Exercise objective: Say how many lines below hold the word "computer"; give the number by itself.

### Information supplied ###

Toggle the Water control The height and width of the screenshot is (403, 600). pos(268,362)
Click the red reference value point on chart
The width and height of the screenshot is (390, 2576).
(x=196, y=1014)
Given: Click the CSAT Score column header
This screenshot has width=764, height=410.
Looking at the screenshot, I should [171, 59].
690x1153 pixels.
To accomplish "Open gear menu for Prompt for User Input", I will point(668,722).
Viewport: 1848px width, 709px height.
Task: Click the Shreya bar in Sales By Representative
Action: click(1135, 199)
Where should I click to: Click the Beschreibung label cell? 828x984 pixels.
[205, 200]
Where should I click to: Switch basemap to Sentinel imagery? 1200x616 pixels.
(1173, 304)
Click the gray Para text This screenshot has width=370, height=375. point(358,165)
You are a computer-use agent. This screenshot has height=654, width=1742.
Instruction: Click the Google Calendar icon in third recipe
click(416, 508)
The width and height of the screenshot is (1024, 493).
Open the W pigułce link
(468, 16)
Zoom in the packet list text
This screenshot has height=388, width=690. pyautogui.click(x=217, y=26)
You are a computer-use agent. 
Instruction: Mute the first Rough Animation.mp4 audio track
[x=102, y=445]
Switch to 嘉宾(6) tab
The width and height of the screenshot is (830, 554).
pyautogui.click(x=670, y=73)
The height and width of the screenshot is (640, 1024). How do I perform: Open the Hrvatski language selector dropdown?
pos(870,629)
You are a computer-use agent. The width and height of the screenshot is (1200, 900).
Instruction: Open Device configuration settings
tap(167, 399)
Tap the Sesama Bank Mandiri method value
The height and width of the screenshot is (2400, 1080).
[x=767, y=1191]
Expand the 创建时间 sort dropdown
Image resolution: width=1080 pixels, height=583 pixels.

###

Completed task: 3